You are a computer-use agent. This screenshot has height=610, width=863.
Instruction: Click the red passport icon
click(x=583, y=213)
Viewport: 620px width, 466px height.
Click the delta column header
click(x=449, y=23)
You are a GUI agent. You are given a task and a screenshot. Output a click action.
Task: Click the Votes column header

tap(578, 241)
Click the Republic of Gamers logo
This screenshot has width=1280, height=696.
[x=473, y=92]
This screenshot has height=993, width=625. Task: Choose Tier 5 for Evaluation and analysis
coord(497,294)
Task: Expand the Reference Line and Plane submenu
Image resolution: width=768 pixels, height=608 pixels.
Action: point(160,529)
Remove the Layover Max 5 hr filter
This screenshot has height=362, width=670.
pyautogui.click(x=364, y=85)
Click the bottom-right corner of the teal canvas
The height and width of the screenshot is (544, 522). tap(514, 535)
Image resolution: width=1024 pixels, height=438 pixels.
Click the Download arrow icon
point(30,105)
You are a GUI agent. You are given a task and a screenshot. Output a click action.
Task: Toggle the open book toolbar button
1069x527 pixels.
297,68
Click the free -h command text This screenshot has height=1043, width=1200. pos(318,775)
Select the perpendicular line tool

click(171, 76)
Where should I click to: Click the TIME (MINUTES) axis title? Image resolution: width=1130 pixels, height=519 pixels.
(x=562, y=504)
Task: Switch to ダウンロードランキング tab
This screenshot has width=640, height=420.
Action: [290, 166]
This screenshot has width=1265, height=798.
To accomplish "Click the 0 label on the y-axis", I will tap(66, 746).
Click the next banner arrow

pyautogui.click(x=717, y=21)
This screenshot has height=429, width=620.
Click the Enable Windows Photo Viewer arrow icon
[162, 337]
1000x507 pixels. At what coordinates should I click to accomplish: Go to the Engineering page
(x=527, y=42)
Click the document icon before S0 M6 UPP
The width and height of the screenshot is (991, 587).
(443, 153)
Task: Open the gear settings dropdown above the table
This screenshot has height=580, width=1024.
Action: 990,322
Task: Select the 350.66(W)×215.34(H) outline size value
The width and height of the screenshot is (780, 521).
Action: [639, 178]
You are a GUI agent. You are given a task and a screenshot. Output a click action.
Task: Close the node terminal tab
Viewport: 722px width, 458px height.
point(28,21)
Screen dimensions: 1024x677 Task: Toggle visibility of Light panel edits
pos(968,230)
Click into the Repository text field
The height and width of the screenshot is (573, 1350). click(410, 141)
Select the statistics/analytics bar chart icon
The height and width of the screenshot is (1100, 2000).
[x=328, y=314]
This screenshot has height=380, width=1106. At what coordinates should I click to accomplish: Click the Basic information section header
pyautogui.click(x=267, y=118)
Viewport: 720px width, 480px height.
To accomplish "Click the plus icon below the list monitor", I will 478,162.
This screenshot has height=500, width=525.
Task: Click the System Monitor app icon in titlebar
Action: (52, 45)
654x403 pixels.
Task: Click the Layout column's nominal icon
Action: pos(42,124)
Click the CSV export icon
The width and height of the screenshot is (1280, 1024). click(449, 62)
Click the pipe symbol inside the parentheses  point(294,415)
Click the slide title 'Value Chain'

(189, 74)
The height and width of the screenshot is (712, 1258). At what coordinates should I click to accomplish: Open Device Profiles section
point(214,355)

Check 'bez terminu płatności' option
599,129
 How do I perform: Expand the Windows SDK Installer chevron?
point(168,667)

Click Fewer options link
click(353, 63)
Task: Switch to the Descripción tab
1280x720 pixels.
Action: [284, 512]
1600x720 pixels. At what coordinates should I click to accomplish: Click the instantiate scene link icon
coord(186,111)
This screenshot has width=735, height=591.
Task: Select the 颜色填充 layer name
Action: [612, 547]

==*==

What is being asked:
Where does the word "Switch" occur in the records? Return every line that holds it.

Your response:
Task: Switch to ダウンロードランキング tab
Task: Switch to the Descripción tab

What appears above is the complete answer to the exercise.